(Dataset items)
========

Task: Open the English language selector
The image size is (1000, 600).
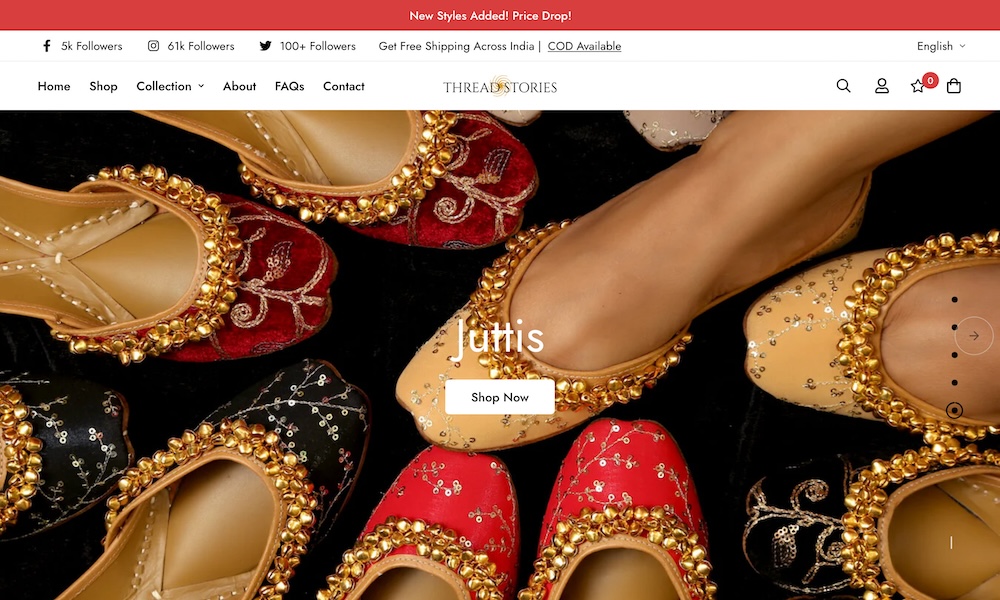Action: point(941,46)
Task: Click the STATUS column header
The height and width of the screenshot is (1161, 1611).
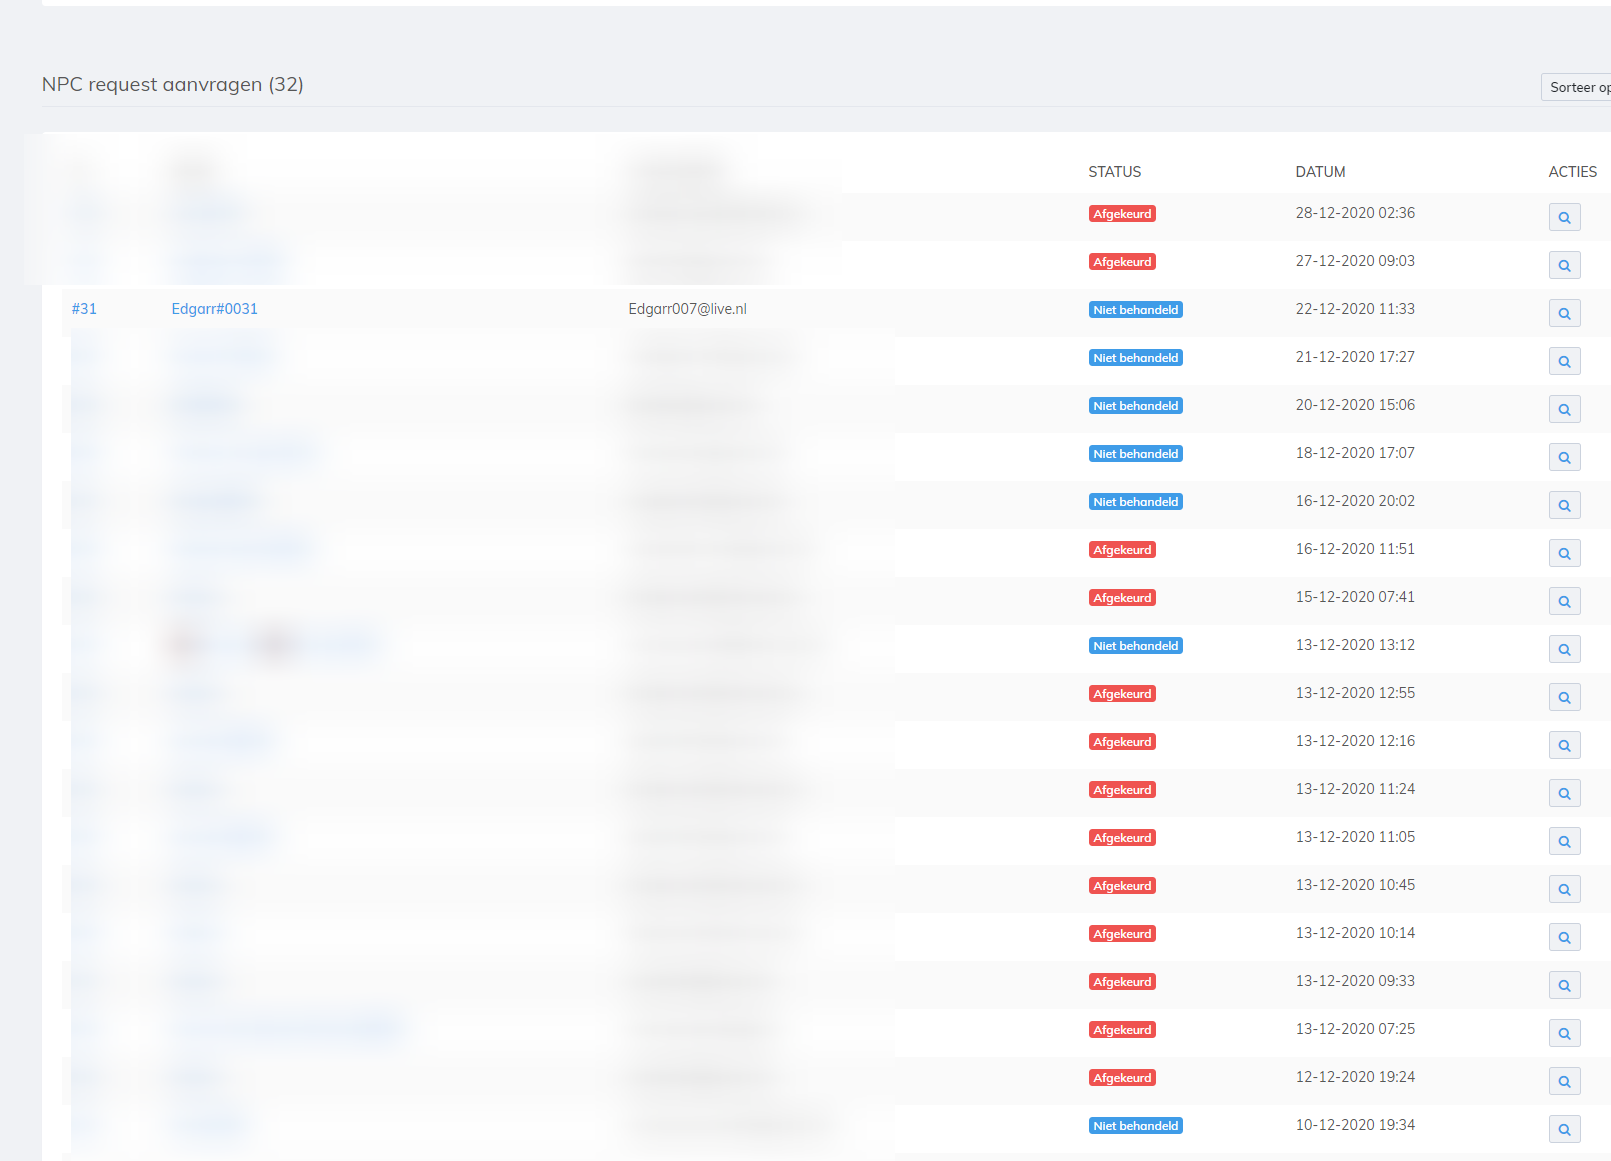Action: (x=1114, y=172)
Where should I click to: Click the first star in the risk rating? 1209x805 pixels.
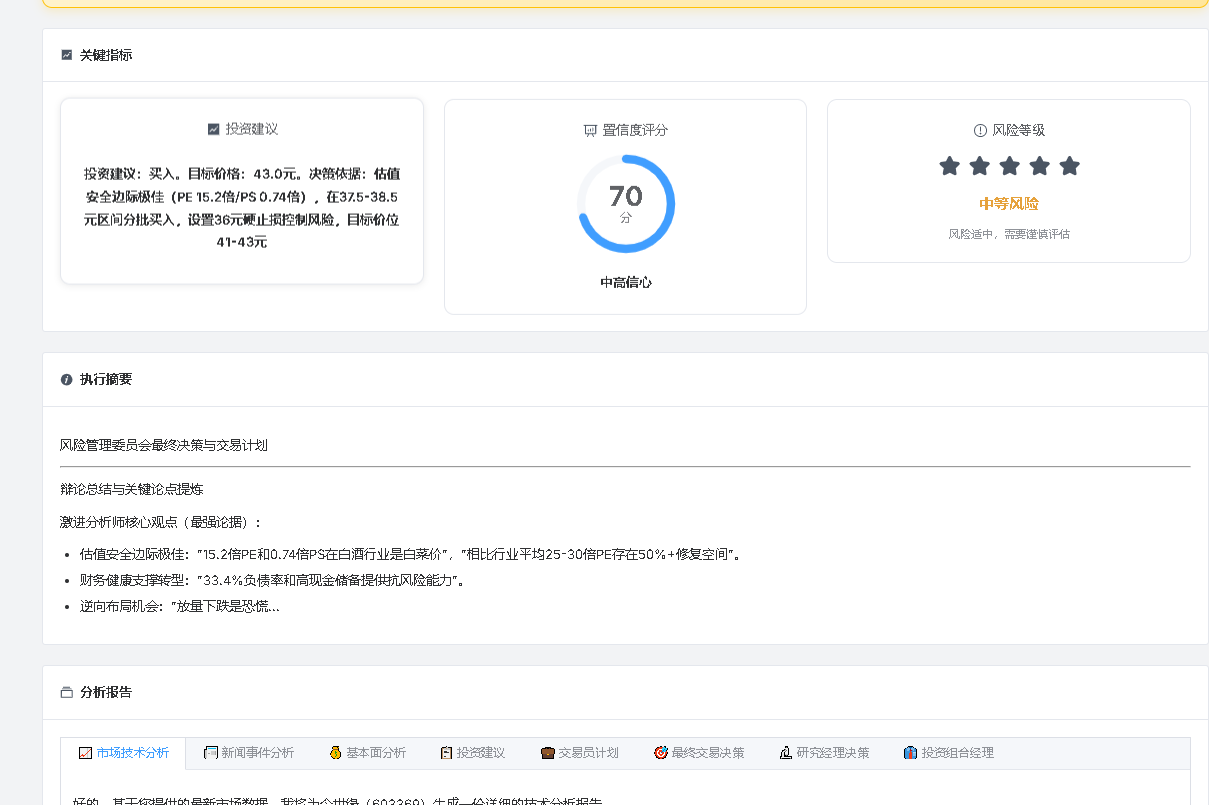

========

◆ YOUR OBJECTIVE ◆
Take the entries above and copy out all lines with the string "Task".

◆ SOLVED PROBLEM ◆
Task: Open the English language selector
Task: Click the STATUS column header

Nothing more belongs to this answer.